Lourenço Bray: opinião sobre Fado Alexandrino


A melhor escrita resulta essencialmente de um desequilíbrio. É por isso verdade o velho cliché de que as pessoas quando estão “deprimidas” ou em estados considerados frágeis criam mais, estão num estado mais introspectivo e por isso mais próximas das questões básicas do quem sou eu, de onde vim e para onde vou. Porque precisam de pensar nisso. Se a vida fosse feita de praia, surf, peixinho fresco assado, bom vinho, fogueiras crepitantes onde um grupo de eternos jovens se reúne para tocar guitarra e fumar cigarros que não dão cancro no pulmão, de olhos postos nas faúlhas de fogo que espiralam em direcção ao firmamento, se fosse assim, a literatura morria.

O escritor reage ao que o rodeia, transformando as suas experiências em escrita.

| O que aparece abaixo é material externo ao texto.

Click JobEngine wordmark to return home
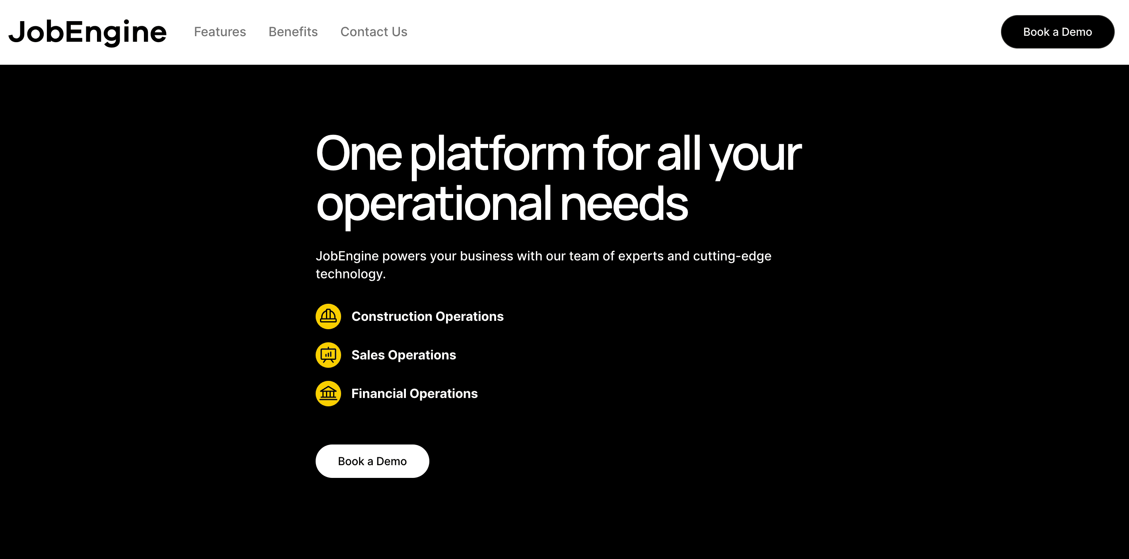 pyautogui.click(x=88, y=32)
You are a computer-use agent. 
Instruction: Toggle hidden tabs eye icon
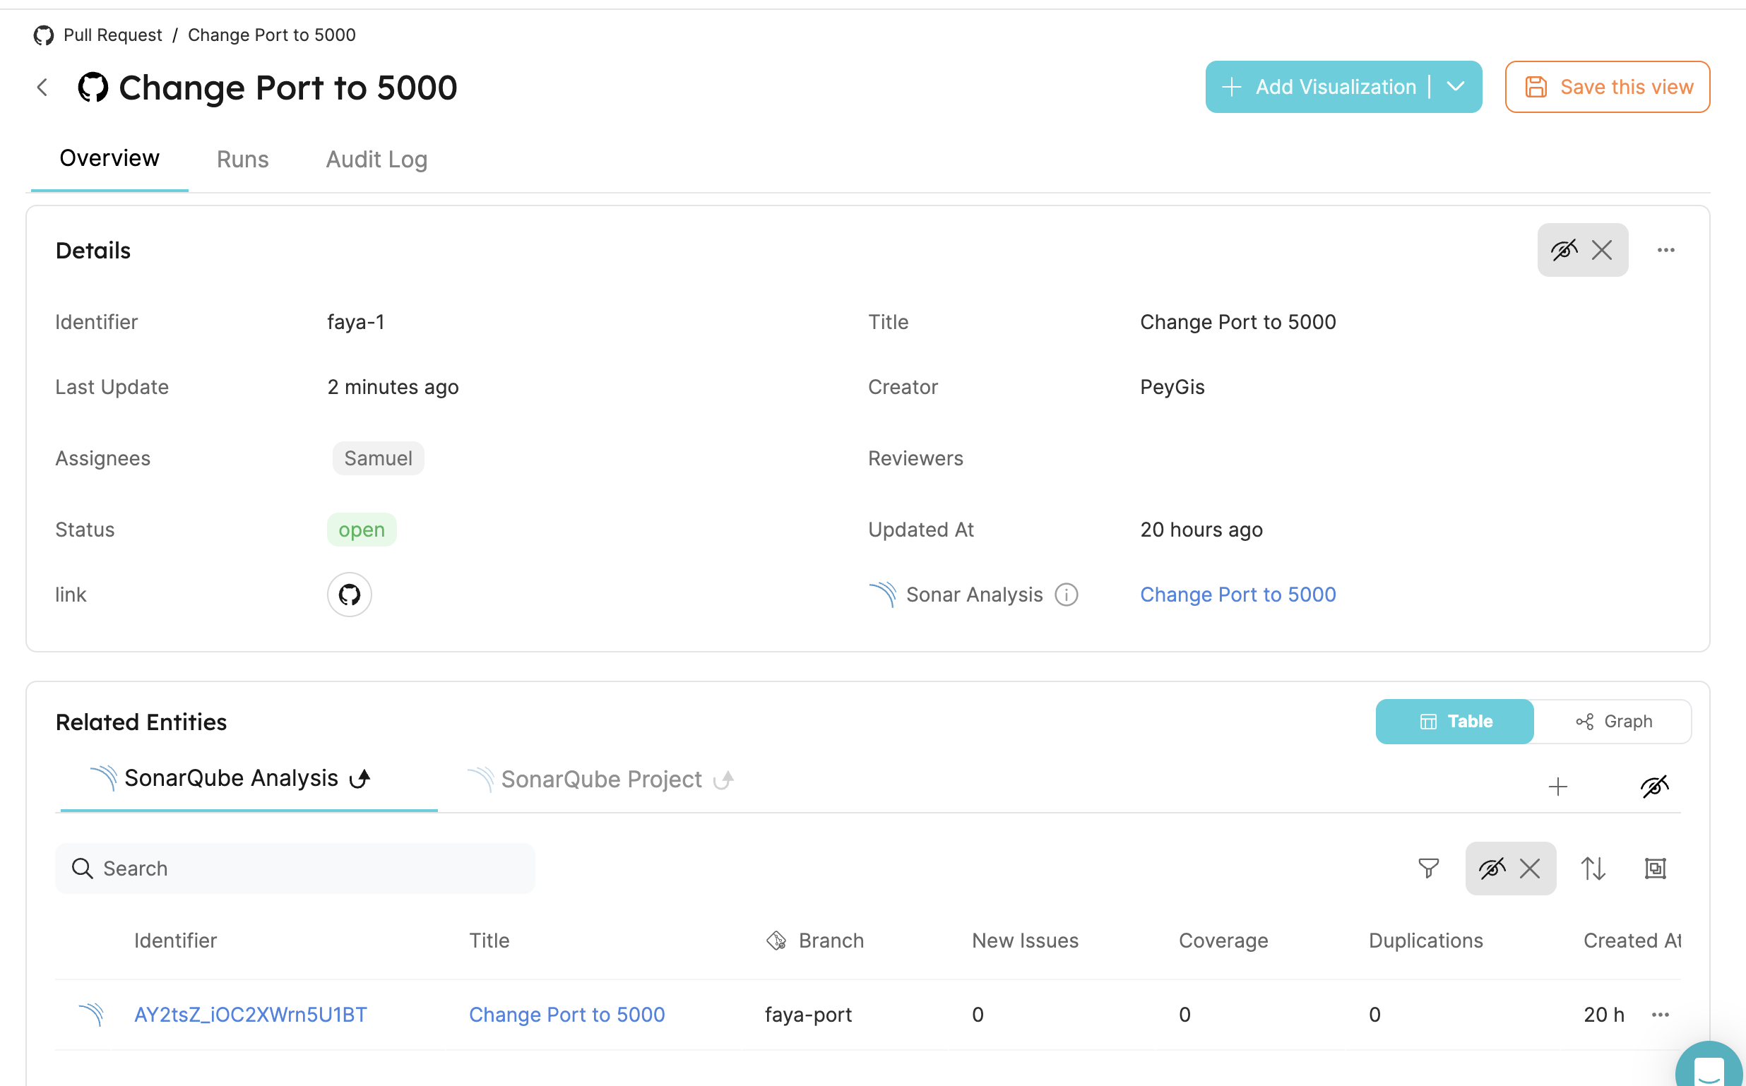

A experiência de vida, a par da leitura, é fundamental para a escrita. É muito difícil escrever algo com substância com menos de 30 anos porque não se viveu o suficiente, nem se leu o suficiente. O escritor quase nunca pode agir para se rodear daquilo que em princípio o estimulará a escrever textos melhores, isso é a vida que escolhe. A vida do Lobo Antunes estará marcada por experiências extremas, elas aparecem no Fado Alexandrino. Não há limites, Lobo Antunes escalpeliza as relações humanas como se lhes fizesse autópsias e sentimos que estamos perante um limite da arte: a perfeição. Não existe outro escritor que domine melhor a escrita e a palavra como Lobo Antunes. Se fizessem o equivalente no cinema seria algo do calibre de um Ingmar Bergman.

Mas quero evitar autopsiar eu o Fado Alexandrino até porque não tenho jeito para isso. O problema evidente que a obra de Lobo Antunes suscita a qualquer escritor é que se pode ler muito e ser culto mas que não se pode fugir de uma vida completamente banal, estéril e desinteressante. Pode-se transformar a literatura que se leu, e o cinema e tudo mais em textos, até em mais literatura, mas faltará sempre uma marca, uma voz única, uma espécie de assinatura de vida que distingue um grande escritor de um assim assim erudito que nunca consegue escrever uma só linha sincera.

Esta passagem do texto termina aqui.